Like The Dark Side of the Moon six years earlier, The Wall has a poetic vocabulary based on binary oppositions. In Dark Side they include dark/light, us/them, with/without, sanity/lunacy, presence/absence. Whereas The Wall is more focused: inside/outside, and again sanity/lunacy and presence/absence. These oppositions invite a deconstructionist reading. The interiority of Pink becomes a prison; the outside is hell, and then escape. Similarly, Pink’s presence is always in doubt. Pink is not really here; he’s part of a “surrogate band”. As Derrida notes in Of Grammatology, presence is never self-identical; it is always deferred as part of a chain of signifiers pointing to an absent centre. “Hello? Is there anyone there?” asks his wife - though we can see Warhol-style portraits in the background, proof of having arrived. (But if you have arrived, where did you leave?) “Hello? Is there anybody in there?” echoes the corrupt doctor. Is there a platonic essence of Pink lurking inside? During the fascist rally sequence, even Pink disavows his presence: “Pink isn’t well, he’s back at the hotel,” he says, as though he himself wasn’t Pink. This is not how I am.
Similarly, The Wall could be viewed as Pink’s search for solidity - a father, a wife, a self. But throughout he finds only absences. Young Pink dresses in his father’s military uniform, and sees him - but only through a mirror. The reflection shows his own face. Fame is no replacement for the self, the movie satirising the vulgar ostentation of aftershow parties (the tour manager spitting out champagne), the loveless mutual exploitation of groupies (“Wanna take a baaaath?”), and the numbing fugue of the TV (with “thirteen channels of shit”) always on in the soulless hotel room. Pink’s wife offers no succour either: their flower-power wedding is washed away in the rain; she betrays him - pointedly, with a CND campaigner, as if seeking meaning in the engagement Pink rejects - and when he calls, seeking connection, there’s “nobody home.” Everywhere he looks, there are only ghosts.
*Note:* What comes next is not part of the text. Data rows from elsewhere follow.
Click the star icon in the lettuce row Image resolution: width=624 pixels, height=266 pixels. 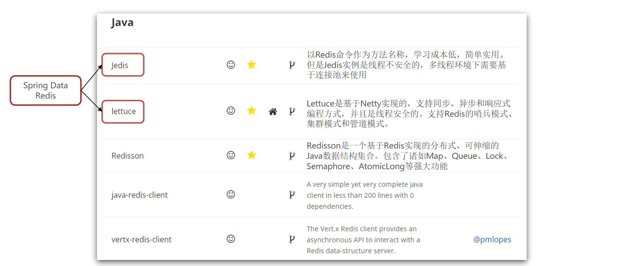(252, 111)
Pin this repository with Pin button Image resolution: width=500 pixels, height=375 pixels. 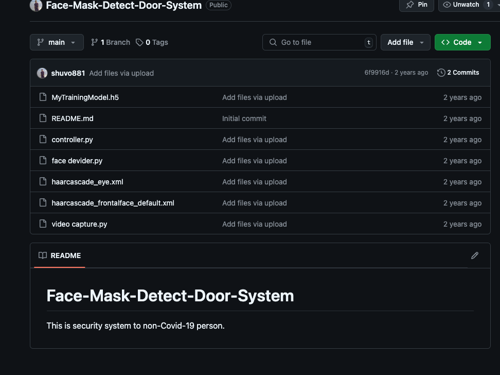tap(416, 5)
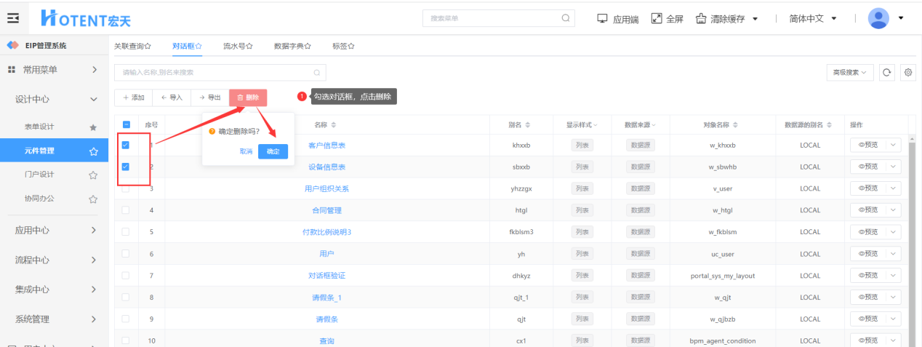Confirm deletion with the 确定 button

point(273,151)
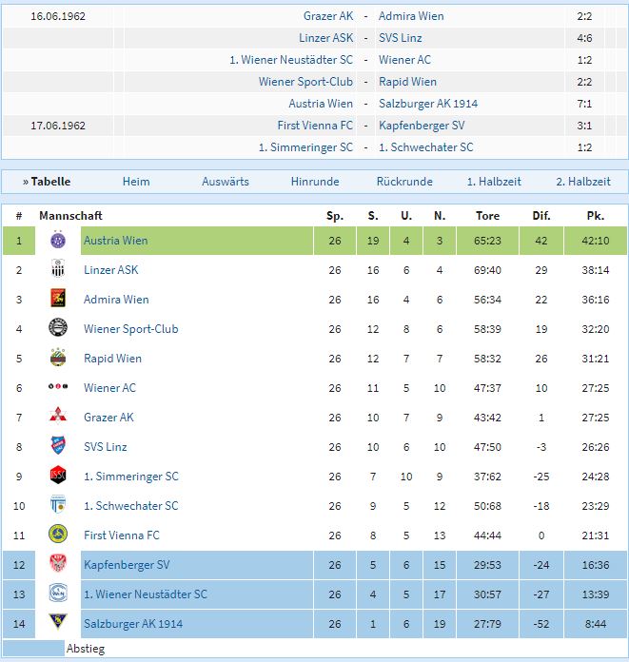
Task: Click the Rapid Wien crest
Action: [58, 357]
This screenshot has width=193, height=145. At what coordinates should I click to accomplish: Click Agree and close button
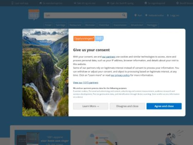(x=164, y=106)
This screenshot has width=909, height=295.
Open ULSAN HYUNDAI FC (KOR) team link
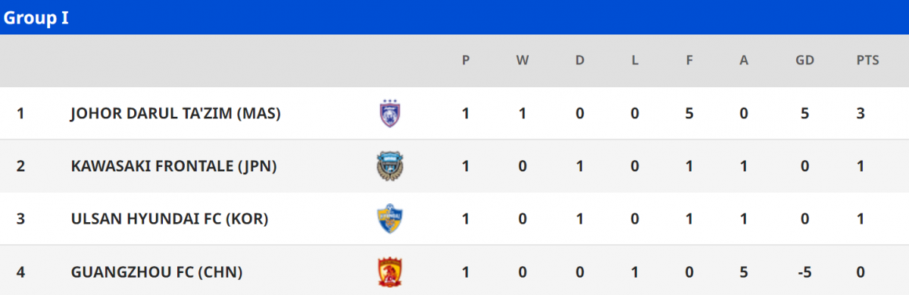tap(169, 219)
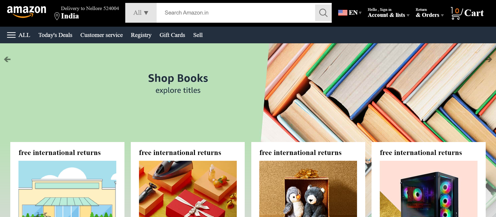Advance banner with the right arrow
This screenshot has height=217, width=496.
[489, 59]
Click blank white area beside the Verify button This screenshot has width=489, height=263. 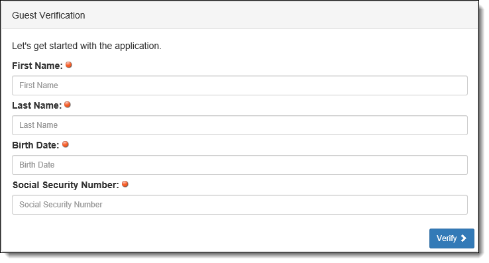tap(218, 238)
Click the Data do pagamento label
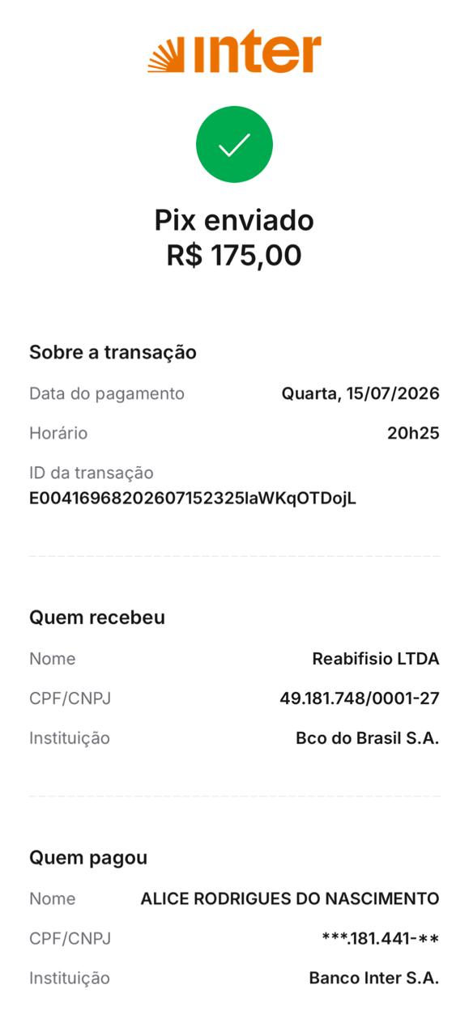 pos(107,393)
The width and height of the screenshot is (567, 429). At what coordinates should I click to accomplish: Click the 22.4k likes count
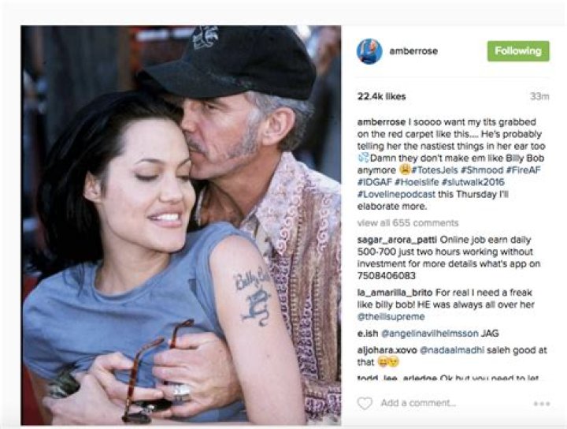tap(381, 96)
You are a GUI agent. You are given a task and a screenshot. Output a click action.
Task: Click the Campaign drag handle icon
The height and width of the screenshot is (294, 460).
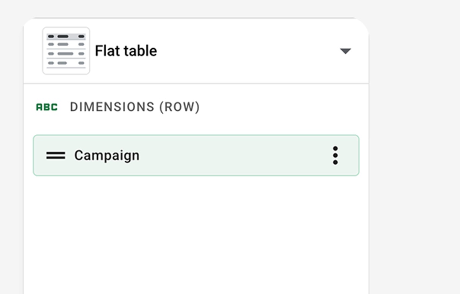coord(56,155)
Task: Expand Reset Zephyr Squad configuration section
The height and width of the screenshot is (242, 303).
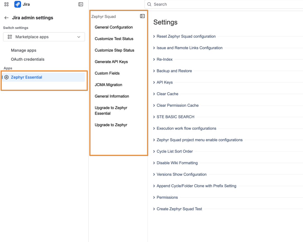Action: coord(186,36)
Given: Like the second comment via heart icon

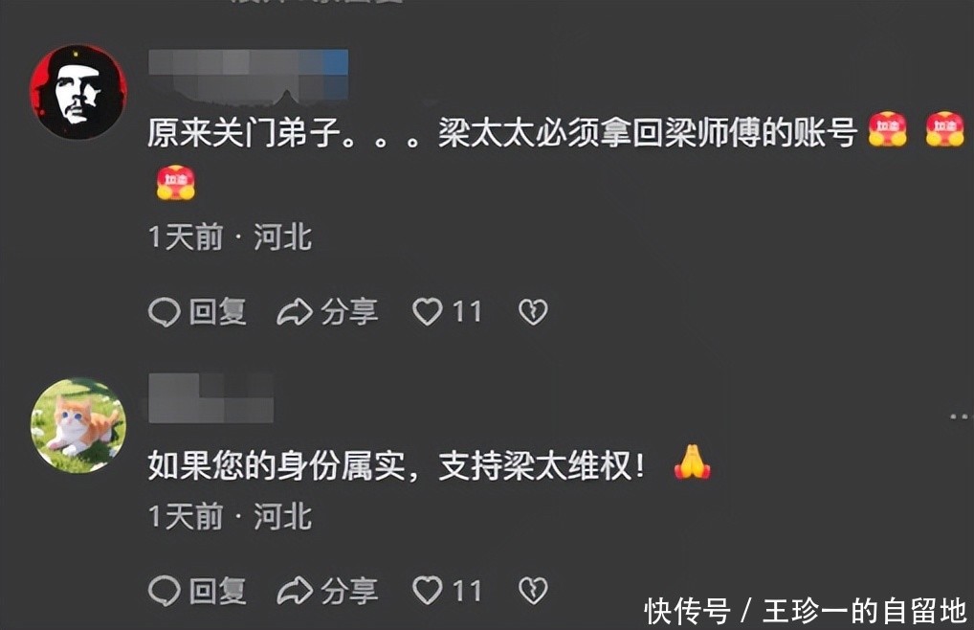Looking at the screenshot, I should pos(428,591).
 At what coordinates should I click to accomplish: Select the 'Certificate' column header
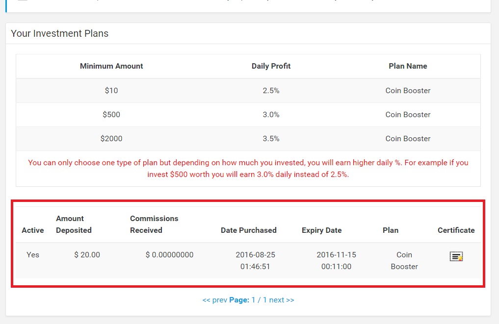coord(456,230)
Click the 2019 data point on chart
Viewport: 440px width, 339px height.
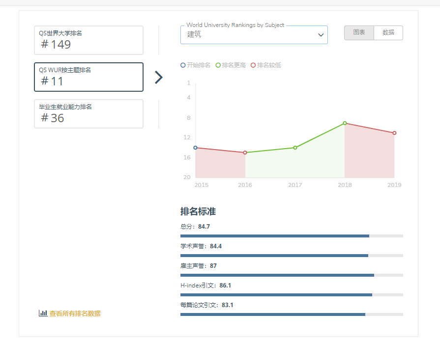(394, 133)
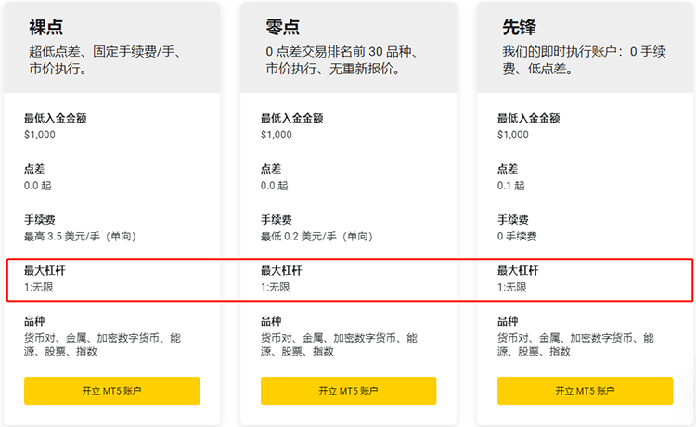696x427 pixels.
Task: Select the 先锋 account card title
Action: pos(520,27)
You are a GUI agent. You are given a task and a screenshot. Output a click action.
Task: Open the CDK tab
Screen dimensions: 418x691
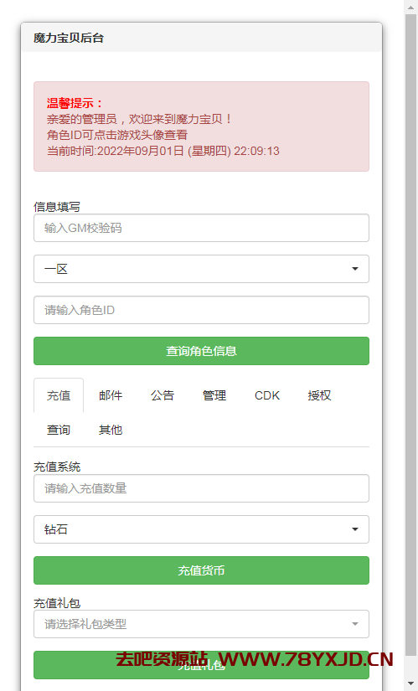click(267, 395)
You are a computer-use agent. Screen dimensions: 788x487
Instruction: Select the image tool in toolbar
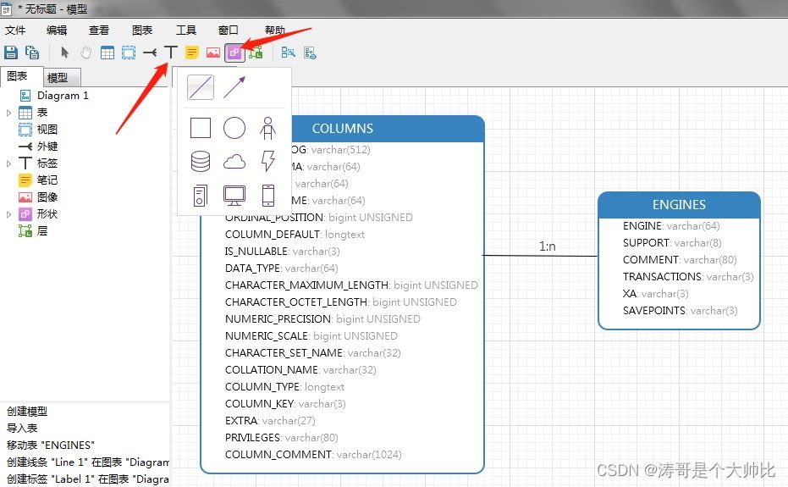(x=213, y=53)
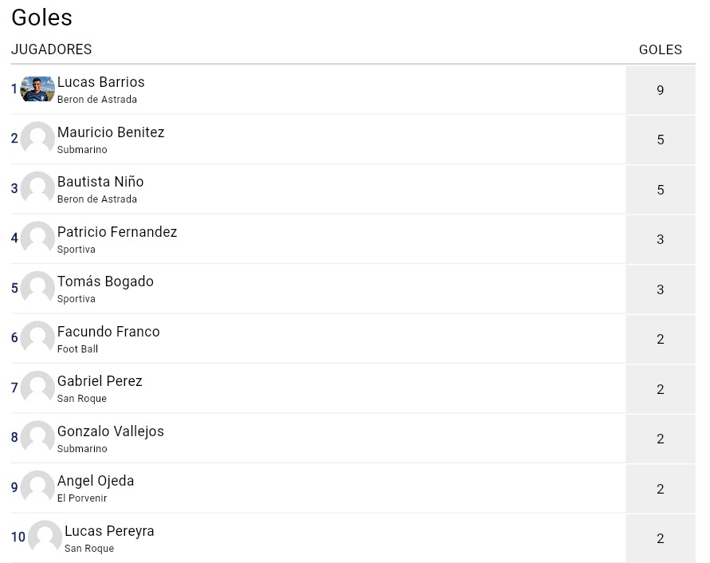
Task: Click Lucas Pereyra player name
Action: pyautogui.click(x=109, y=531)
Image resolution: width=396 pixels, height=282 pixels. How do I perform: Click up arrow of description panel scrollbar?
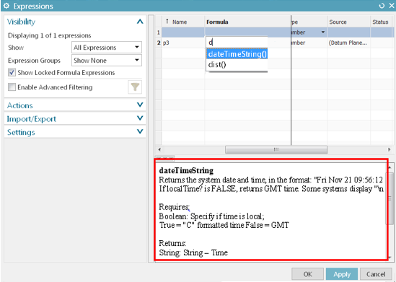390,167
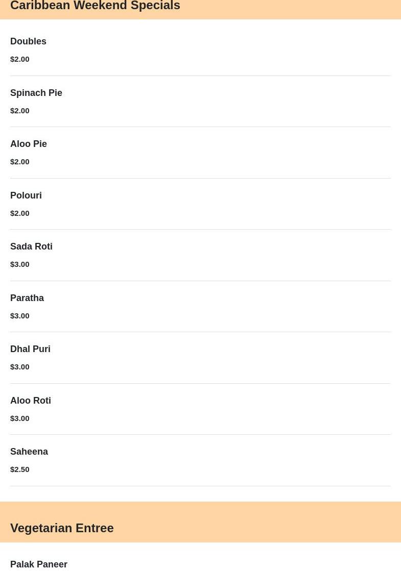Click the $3.00 price under Dhal Puri
The image size is (401, 571).
20,367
While Waters admits it is largely autobiographical, another figure looms over The Wall. The ghost of Syd Barrett haunts the album and movie. Though he was still alive, Barrett’s absence looms larger than any presence. He is there and not there, simultaneously alive and erased, his breakdown written into every song Waters penned from “Shine On You Crazy Diamond” onwards. Barrett is the ultimate Derridean signifier in The Wall: a man whose absence enables and structures the band’s own presence.
The wall itself is what Derrida called différance: the structure by which meaning is both produced and postponed. It promises protection while ensuring isolation. Every brick signifies the gap between presence and absence: the difference that allows identity to exist only by deferring completion. Pink finally tears it down, but the question remains: was there ever anything behind it? Or was the wall the only reality all along?
Isn’t this…?
Over the course of ninety minutes, the movie Pink Floyd: The Wall - the band’s name itself obtruding like a brick - is perhaps the ultimate rock opera telling a larger story through song and image. Whether encountered as album, stage show, or film, The Wall shows that haunting lies not in wailings or chain-rattlings but in trauma, alienation, and absence. Among works that confront their own spectrality - The Marble Index by Nico, Closer by Joy Division, The Holy Bible, Nirvana Unplugged - few are as choked with ghosts as The Wall by Pink Floyd.If art is, as Salvador Dalí said, “the persistence of memory”, then it is fundamentally about haunting: an apparitional remnant lingering into the present.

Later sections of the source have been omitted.